Several drugs are emerging for the treatment of Covid-19, but few demonstrated a convincing effect on mortality; dexamethasone showed a significant reduction of Covid-19 caused mortality in patients with moderate or severe disease requiring oxygen; remdesivir demonstrated an improvement in clinical status with no impact on mortality in large international randomized controlled trials. More recently, tocilizumab (an Il-6 inhibitor) has shown a decrease in mortality in patients with moderate and severe Covid-19. Studies are still ongoing in post-exposure prophylaxis or in ambulatory patients with antivirals or monoclonal antibodies; in this setting, colchicine may reduce the need for hospitalization in patients with mild disease.

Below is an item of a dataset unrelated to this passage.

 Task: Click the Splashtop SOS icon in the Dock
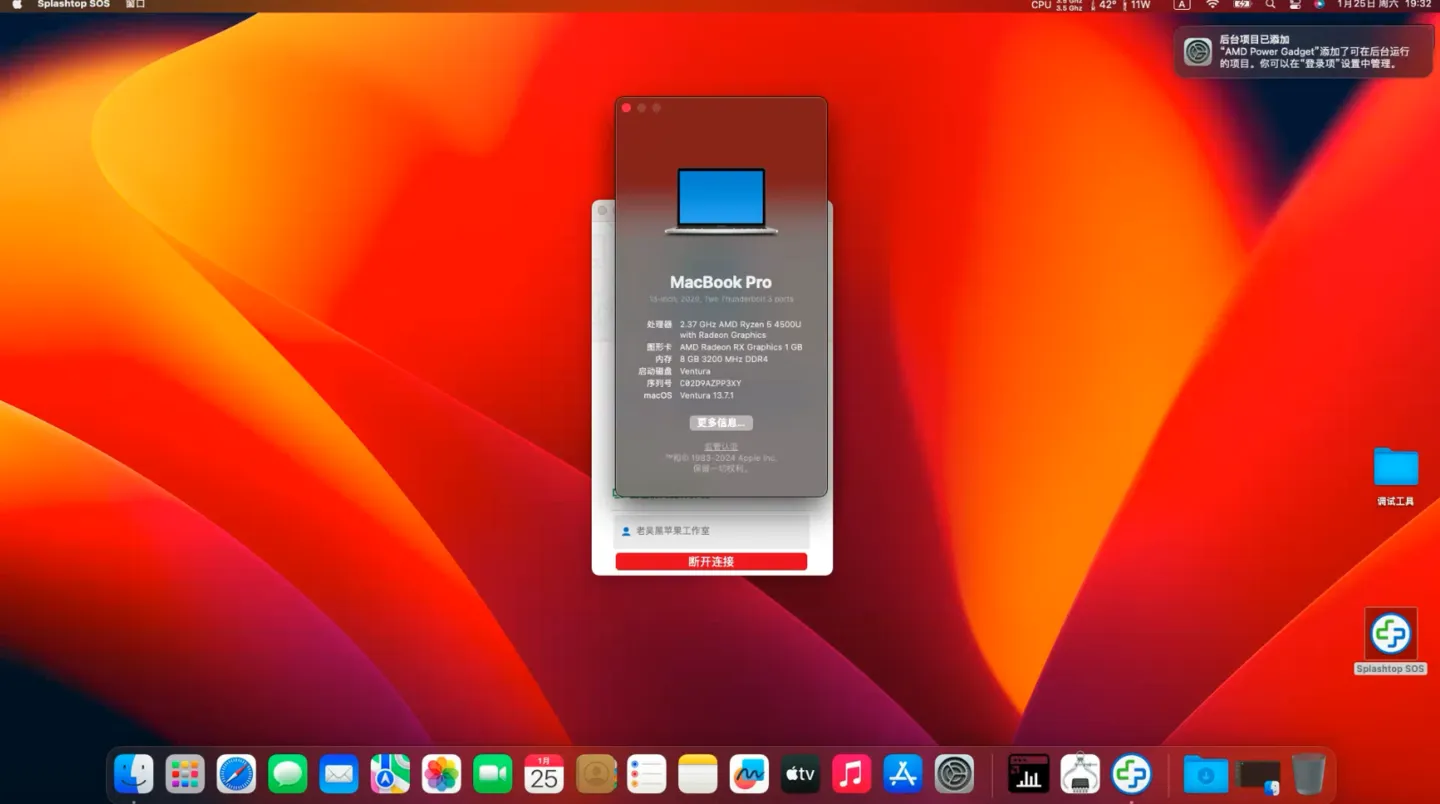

Since the beginning of the pandemic, hundreds of clinical trials assessing therapeutic options for Covid-19 have been included in international registers. However, very few have been completed with the appropriate power to detect a significant effect on mortality1-3.
A consortium, led among others by Cochrane France, Cochrane Ireland, Cochrane South Africa, the French National Institute of Health and Medical Research (Inserm) and the University of Milan, has established a living mapping and systematic review of Covid-19 studies and has entered the results of 172 randomized controlled clinical trials (139 on treatments, 8 on prevention and 17 on vaccines (covid-nma.com, data extracted on January 21st, 2021).
In addition, several so-called “mega-trials” including thousands of patients are currently ongoing worldwide and have already produced some significant interim results. The most important ones the following:
Recovery trial (https://www.recoverytrial.net/). A UK-based trial initially evaluating several therapeutic arms: lopinavir/ritonavir (LPVr), hydroxychloroquine (HCQ), dexamethasone and azithromycin. Several additional arms were included later. After interim analyses showing the lack of clinical benefit of HCQ4, LPVr5, azithromycin6, convalescent plasma and the efficacy of dexamethasone (see below)3, the current trial design includes colchicine, casirivimab/imdevimab (REGN-CoV-2), aspirin, and a pediatric arm of dexamethasone. The trial has currently included more than 35,000 patients.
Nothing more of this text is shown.